El nunca máis de Pedro Sánchez

El Vaivén de Rafael Cid

Rafael Cid

Hasta ayer había una única “operación tándem” en marcha. Era la de las cloacas del Estado y comprometía al ex comisario Villarejo y a su socio El Gordo. Una suerte de poli malo y poli bueno, según el cristal mediático con que se mire. Pero ahora existe otra nueva “operación tándem” de parecida bipolaridad con dos poderes del Estado a pachas. Eso es lo que se deduce del “¡nunca máis!” del presidente de gobierno en la rueda de prensa exprés sobre el impuesto a las hipotecas. Solo que aquí los conjurados se llaman Pedro Sánchez y Carlos Lesmes.

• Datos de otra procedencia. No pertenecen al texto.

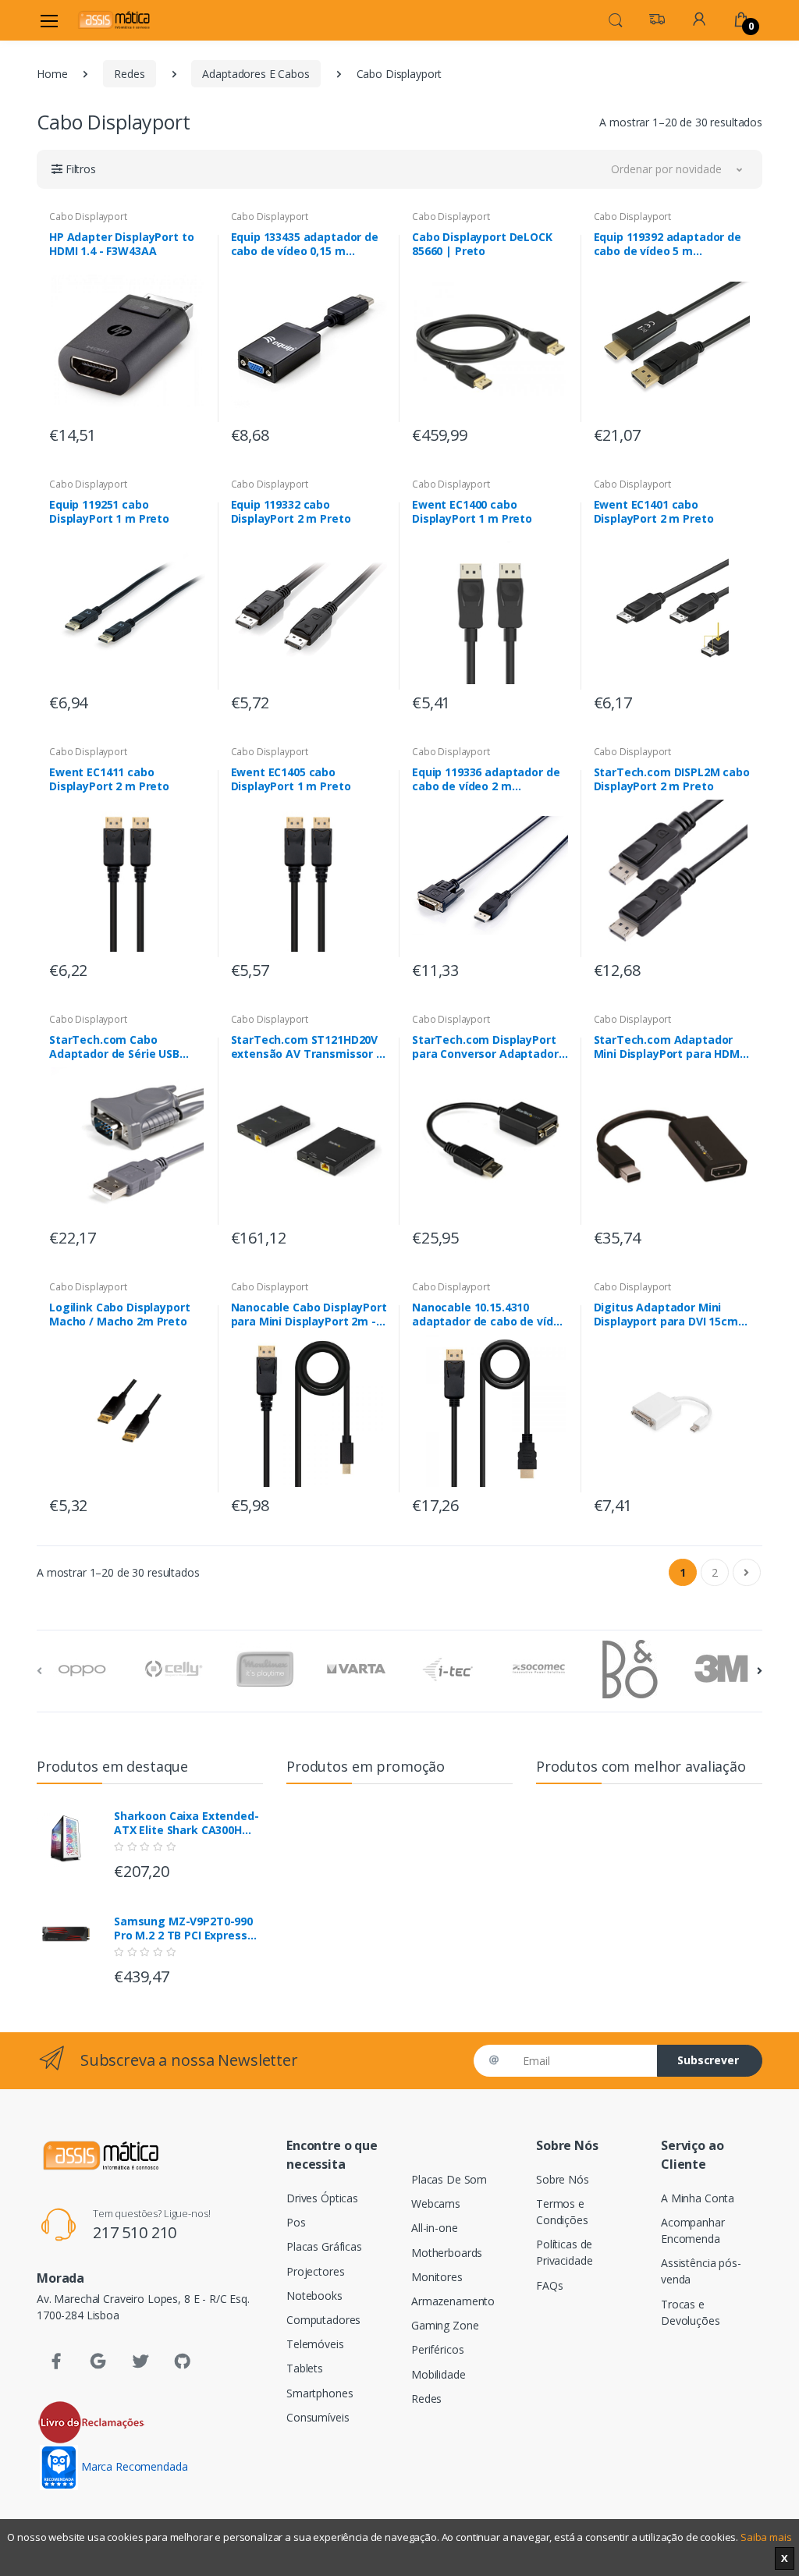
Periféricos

Dos cabalgan juntos. El varas del Tribunal Supremo y del Consejo General del Poder Judicial (CGPJ) y el jefe del Ejecutivo socialista. Uno ha derogado el fallo de la sección especializada en tributos del TS que interpretaba el artículo 29 de la Ley Hipotecaria en favor del cliente. Todo para la banca. Como hasta la víspera desde que en 1995 el felipismo introdujera el impuesto de Actos Jurídicos Documentados (IAJD) para hacer caja. El otro, aparentando que enmienda a un adversario y sin embargo amigo, salta al ruedo anunciando que hará un decreto-ley para que “nunca más” el sujeto pasivo recaiga en el hipotecado.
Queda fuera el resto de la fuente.